EXTRAIT:

Infox et insécurité : le défi double du Niger
La propagation de fausses nouvelles est une menace pour la démocratie. Elle l’est d’autant plus en Afrique Subsaharienne, région en proie à l’insécurité, la fréquence des coups d’États et ses frontières poreuses. À ce titre, le Niger subit les effets collatéraux de la manipulation de l’information qui déstabilise l’équilibre social et politique du pays, le détournant, ainsi, des problématiques sécuritaires.
L’infox : phénomène mondial source de déstabilisation politique et sociale
L’infox est la nouvelle épidémie du moment : elle est virale et mondiale. L’appauvrissement des débats, le manque de recul et d’analyse ouvrent la porte aux scoops dont la véracité n’a pas d’importance. Il est devenu facile de manipuler l’opinion par des images ou propos sortis de leur contexte à des fins idéologiques. L’opinion publique adhère à ce qu’elle a envie de croire, sans nécessairement faire la démarche de vérifier la véracité de ces informations.
Si les fausses nouvelles constituent une menace globale pour la démocratie en général, elles sont aussi nuisibles pour la stabilité des états en particulier.

LES DONNÉES:
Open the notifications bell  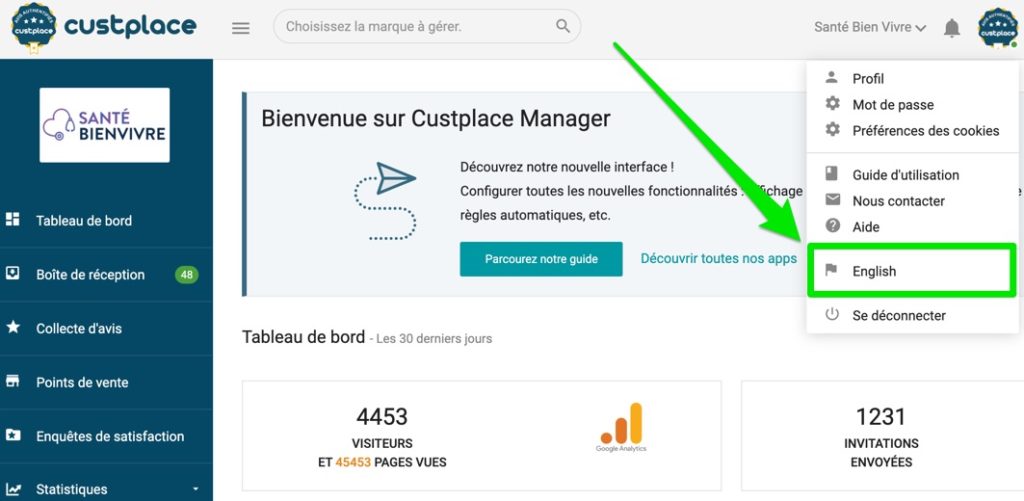pyautogui.click(x=952, y=28)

CONSIGNE A:
Répondez aux questions suivantes d'après l'extrait :
(i) De quelles problématiques la manipulation de l'information détourne-t-elle le Niger ?
(ii) Par quels deux adjectifs l'infox est-elle qualifiée quand elle est présentée comme la nouvelle épidémie du moment ?
(iii) Au-delà de la démocratie en général, pour quoi les fausses nouvelles sont-elles aussi nuisibles ?
CONSIGNE B: Citez, s'il vous plaît, tout le passage de l'extrait depuis « L’infox : phénomène » jusqu'à « états en particulier. ».

RÉPONSE A:
(i) Des problématiques sécuritaires.
(ii) Virale et mondiale.
(iii) Pour la stabilité des états en particulier.

RÉPONSE B:
L’infox : phénomène mondial source de déstabilisation politique et sociale
L’infox est la nouvelle épidémie du moment : elle est virale et mondiale. L’appauvrissement des débats, le manque de recul et d’analyse ouvrent la porte aux scoops dont la véracité n’a pas d’importance. Il est devenu facile de manipuler l’opinion par des images ou propos sortis de leur contexte à des fins idéologiques. L’opinion publique adhère à ce qu’elle a envie de croire, sans nécessairement faire la démarche de vérifier la véracité de ces informations.
Si les fausses nouvelles constituent une menace globale pour la démocratie en général, elles sont aussi nuisibles pour la stabilité des états en particulier.